Welcome to the latest installment of “Writer Fuel – cool real-world stories that might inspire your little writer heart. Check out our Writer Fuel page on the LimFic blog for more inspiration. Today:
A six-year search of space beyond the orbit of Neptune has netted 461 newly discovered objects.
These objects include four that are more than 230 astronomical units (AU) from the sun. (An astronomical unit is the distance from the Earth to the sun, about 93 million miles or 149.6 million kilometers). These extraordinarily distant objects might shed light on Planet Nine, a theoretical, never-observed body that might be hiding in deep space, its gravity affecting the orbits of some of the rocky objects at the solar system’s edge.

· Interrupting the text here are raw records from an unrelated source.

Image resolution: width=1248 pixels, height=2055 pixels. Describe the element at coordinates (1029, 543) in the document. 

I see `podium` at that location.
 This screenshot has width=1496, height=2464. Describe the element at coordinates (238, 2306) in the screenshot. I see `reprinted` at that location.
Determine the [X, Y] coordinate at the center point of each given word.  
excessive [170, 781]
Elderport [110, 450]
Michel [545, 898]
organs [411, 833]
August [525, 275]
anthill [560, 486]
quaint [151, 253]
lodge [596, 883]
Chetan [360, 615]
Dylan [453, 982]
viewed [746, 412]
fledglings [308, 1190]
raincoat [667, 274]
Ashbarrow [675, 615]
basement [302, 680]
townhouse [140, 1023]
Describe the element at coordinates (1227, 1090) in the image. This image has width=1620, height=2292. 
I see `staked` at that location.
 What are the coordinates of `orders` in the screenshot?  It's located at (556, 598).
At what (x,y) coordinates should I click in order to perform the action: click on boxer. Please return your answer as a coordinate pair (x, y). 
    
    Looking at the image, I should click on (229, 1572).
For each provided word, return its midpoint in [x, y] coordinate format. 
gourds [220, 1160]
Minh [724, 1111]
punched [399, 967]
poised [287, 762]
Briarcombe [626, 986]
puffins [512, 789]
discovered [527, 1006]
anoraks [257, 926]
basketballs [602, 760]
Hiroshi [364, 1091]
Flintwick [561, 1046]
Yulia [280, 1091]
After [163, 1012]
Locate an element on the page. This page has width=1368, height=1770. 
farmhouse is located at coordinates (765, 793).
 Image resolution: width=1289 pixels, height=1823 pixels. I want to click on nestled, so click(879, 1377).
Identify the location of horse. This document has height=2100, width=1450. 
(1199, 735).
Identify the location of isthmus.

The new observations come courtesy of the Dark Energy Survey, an effort to map the universe’s galactic structure and dark matter that began in 2013. Six years of observation from the Blanco Telescope in Cerro Tololo in Chile yielded a total of 817 confirmed new objects, 461 of which are now being described for the first time in a paper posted on the preprint server arXiv. The paper has been submitted to a journal for peer review, according to ScienceAlert.
The objects in the study are all at least 30 AU away, in a region of the solar system that is almost unimaginably dark and lonely. More than 3,000 trans-Neptunian objects, or TNOs, have been identified in these icy reaches. They include dwarf planets such as Pluto and Eris as well as small Kuiper Belt objects like Arrokoth, a rocky body visited by the New Horizons spacecraft in 2019. The Kuiper Belt is a region of icy objects orbiting between about 30 AUs and 50 AUs from the sun.